Yeah I wasn’t a fan of the convoluted storyline especially in yennifers story I didn’t buy her character growth I will pass on a season 2. I liked the actors but not the presentation
I was not aware of any of that. My wife is the one that reads about the shows we watch and absorbs everything about said show. To me, I watch them to be entertained, after that, it has served its purpose.
Because its a fine line between cleverness and stupidity
ars article about The Witcher Timelines
Thanks for the link!
I was completely unfamiliar with this when I watched, and like most the differing timelines initially threw me off. Once that became clear (e.g. when I realised Yennifer was attending a banquet where the king in Geralt's story was still only a child, and also because along the way I'd read somewhere S1 was presented like Dunkirk), it all fell into place.
The critique I would have is that, like Dunkirk, they should have made it clear that 3 differing timelines were in play. It wasn't necessary to "hide" that fact, or to force the audience to figure that out, and how the 3 ultimately met in "present day" was quite satisfying, story-wise. (Cf. Westworld, where masking the differing storylines made the whole puzzle more interesting.

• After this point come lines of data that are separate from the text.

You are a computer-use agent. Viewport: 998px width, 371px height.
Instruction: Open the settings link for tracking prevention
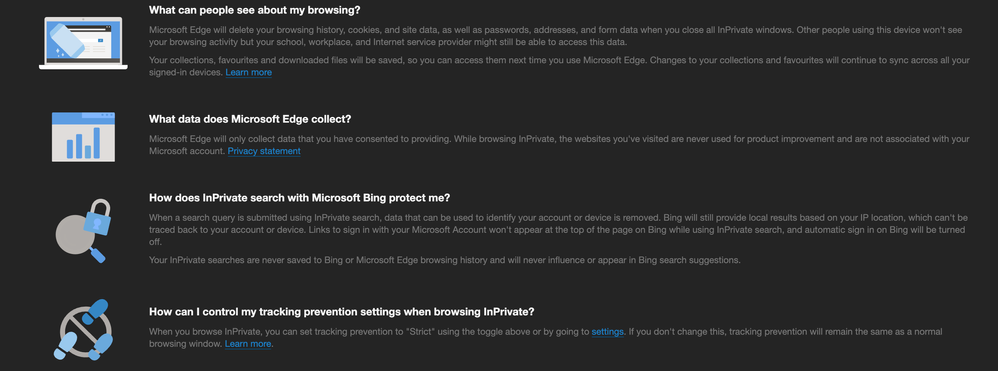point(607,332)
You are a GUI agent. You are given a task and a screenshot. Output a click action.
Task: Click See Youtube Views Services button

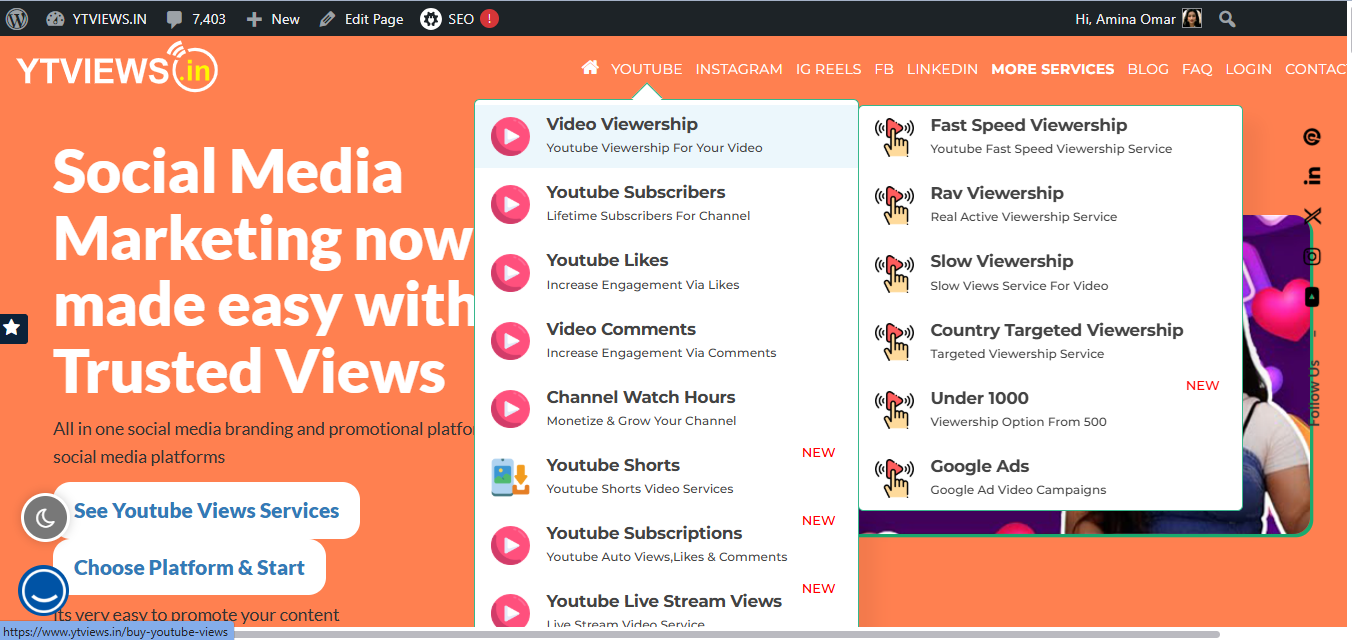pyautogui.click(x=206, y=511)
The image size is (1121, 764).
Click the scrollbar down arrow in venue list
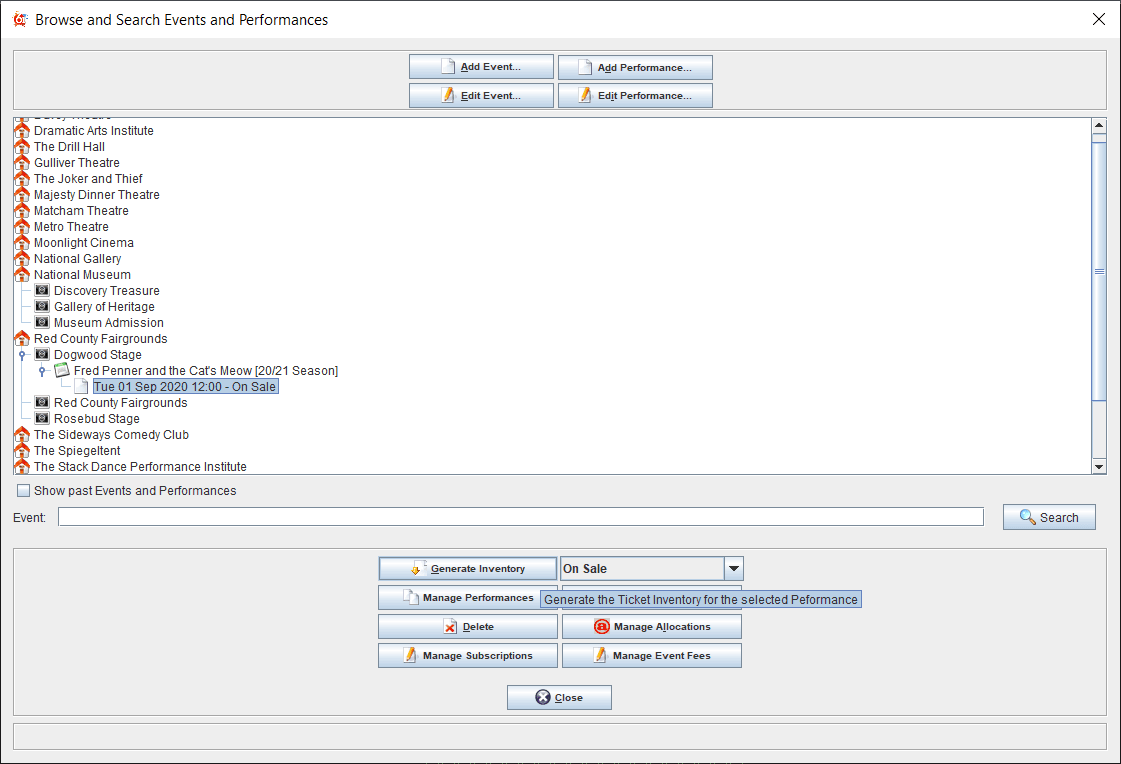tap(1099, 466)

Or confusing and frustrating, YMMV.)
Otherwise, I would agree that it was correct to present the story that way. Otherwise, we'd have gotten maybe 3 eps of just Yennifer, before the title character even showed up, and we wouldn't be invested at all in the plight of Princess Ciri either, which presumably is the main storyline of the series (for now), as she would have shown up in say the penultimate episode, so no time to develop any empathy for her.
I binged this recently and rather enjoyed it. I am not usually a fan of non linear narrative, but this one worked for me. I was probably helped somewhat by having played Witcher 2 & 3. I imagined Geralt as older than Cavill, but I thought he did a really good job of capturing the character. I also liked Yennifer and Ciri too, not so sure on Triss so far. Looking forward to season 2 now things have been set in motion.
The Witcher season 2 production pauses amid Coronavirus fears
By Tom Senior 16 March 2020
Probably best stay in that bath, Geralt.
(Image credit: Netflix)
The Witcher season two production is on hold for two weeks as Netflix moves to deal with the coronavirus situation in the UK. Deadline reports that production has been halted "to allow everyone the time to make informed decisions about how to move forward."
Netflix shut down production on all its shows in the US and Canada last week as President Trump declared a state of emergency. Cases in the UK have been steadily increasing, and many businesses are temporarily closing offices to try and slow the spread of the virus.
Vesemir, will feature in the new season. The new series will apparently ditch the scattershop time-hopping of Season one in favour of a more linear arc.